Illicit Drug Deaths are Down
In the first five months of 2019, a new BC Coroner's Service report has found deaths from illicit drug overdoses have decreased.
The report shows that Kelowna’s monthly average has decreased by almost half since 2017, ranking 7th out of 16.
“Looking at the monthly totals for 2019 for the first 5 months, we've seen a decrease of the monthly average to about three deaths a month in Kelowna for 2019, compared with almost five deaths a month in 2018. That's down from what we saw in 2017, which was about six deaths a month,” said Andy Watson, Manager, Strategic communications with the Coroner’s Service,
He believes the decrease suggests supervised consumption and overdose prevention sites have had a huge impact in preventing public deaths and drug use.
No deaths reported at any of those locations in the province.
The report does suggest that 1 in 3 deaths so far have occurred in what they classify as 'other' residences.
“About 87 per cent of the deaths reported thus far in 2019 have occurred indoors and of that some of those are in 'other' residences, as we define them. So that could be social and supportive housing, that could be single-room occupancy homes, that could be shelters or hotels,” said Watson.
The BC Coroner’s Service is cautiously optimistic, as harm reduction efforts continue to improve the drug crisis provincially.
"Certainly we know that there has been a change in talk around stigma. We know that people are now more aware of the toxic drug supply.

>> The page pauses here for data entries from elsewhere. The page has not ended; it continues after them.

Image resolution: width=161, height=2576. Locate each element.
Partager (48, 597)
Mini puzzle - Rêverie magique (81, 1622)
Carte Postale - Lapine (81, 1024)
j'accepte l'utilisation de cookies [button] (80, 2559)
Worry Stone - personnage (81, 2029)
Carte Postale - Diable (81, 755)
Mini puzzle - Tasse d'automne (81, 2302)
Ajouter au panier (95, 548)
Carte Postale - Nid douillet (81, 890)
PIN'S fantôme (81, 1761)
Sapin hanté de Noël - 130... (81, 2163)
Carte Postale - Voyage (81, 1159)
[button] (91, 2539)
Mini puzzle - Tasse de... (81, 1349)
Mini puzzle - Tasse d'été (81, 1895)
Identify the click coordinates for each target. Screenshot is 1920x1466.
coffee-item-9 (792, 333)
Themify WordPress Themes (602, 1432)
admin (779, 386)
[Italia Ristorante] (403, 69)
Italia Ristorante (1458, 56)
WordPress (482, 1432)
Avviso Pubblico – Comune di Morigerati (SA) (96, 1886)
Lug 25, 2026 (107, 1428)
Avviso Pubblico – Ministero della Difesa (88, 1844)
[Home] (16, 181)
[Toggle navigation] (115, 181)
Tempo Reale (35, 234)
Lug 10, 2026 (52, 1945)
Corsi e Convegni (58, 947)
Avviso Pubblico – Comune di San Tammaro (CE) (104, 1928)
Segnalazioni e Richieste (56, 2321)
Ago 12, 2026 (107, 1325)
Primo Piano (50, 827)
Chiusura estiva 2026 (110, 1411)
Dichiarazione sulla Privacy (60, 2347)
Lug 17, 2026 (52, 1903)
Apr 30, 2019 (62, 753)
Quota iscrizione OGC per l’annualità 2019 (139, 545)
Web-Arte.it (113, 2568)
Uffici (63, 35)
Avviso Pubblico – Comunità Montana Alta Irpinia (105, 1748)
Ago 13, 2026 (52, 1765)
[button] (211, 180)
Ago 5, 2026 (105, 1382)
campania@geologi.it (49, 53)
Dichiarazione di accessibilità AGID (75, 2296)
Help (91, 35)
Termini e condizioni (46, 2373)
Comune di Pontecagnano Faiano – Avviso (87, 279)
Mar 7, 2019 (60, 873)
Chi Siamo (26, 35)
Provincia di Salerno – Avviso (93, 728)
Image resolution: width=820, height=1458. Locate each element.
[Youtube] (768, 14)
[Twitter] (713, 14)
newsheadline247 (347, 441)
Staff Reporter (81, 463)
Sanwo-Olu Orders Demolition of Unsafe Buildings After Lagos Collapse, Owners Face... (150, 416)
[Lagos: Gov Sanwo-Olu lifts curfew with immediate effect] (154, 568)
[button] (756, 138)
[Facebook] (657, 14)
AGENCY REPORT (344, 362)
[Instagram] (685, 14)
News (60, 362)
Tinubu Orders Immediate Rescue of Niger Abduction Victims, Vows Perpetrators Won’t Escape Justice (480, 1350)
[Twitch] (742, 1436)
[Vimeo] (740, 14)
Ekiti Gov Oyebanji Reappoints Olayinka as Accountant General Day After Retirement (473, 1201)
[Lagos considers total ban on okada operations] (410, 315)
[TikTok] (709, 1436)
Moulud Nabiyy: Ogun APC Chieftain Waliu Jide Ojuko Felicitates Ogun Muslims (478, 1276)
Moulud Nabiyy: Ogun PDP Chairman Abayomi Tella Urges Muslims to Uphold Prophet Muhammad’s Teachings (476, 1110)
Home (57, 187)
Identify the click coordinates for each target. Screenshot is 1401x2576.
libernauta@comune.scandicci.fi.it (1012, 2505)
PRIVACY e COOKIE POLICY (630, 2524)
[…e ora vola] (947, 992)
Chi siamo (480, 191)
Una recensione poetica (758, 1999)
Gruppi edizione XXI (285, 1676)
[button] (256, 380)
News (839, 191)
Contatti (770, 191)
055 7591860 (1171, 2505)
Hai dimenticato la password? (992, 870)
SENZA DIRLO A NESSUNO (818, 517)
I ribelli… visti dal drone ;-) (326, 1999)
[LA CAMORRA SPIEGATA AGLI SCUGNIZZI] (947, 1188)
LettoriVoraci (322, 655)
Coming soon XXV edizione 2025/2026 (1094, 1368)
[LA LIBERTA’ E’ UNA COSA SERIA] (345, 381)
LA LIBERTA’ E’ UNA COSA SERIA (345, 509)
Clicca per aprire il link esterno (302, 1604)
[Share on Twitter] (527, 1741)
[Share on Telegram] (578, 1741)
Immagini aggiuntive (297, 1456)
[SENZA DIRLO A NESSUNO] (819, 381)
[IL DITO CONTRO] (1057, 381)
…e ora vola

So, I think an increase in public awareness and public education and an increase in the resources that are available for somebody who may have come across a bad batch, we know that that is working and we know that it’s helping people to be able to live another day and be able to try and help get treated.”
He stated this is a public health emergency and the province needs to continue to look at other solutions to prevent death.
“When you're dealing with close to 100 deaths a month, you we need to continue to look at other opportunities to help prevent death in similar circumstances.”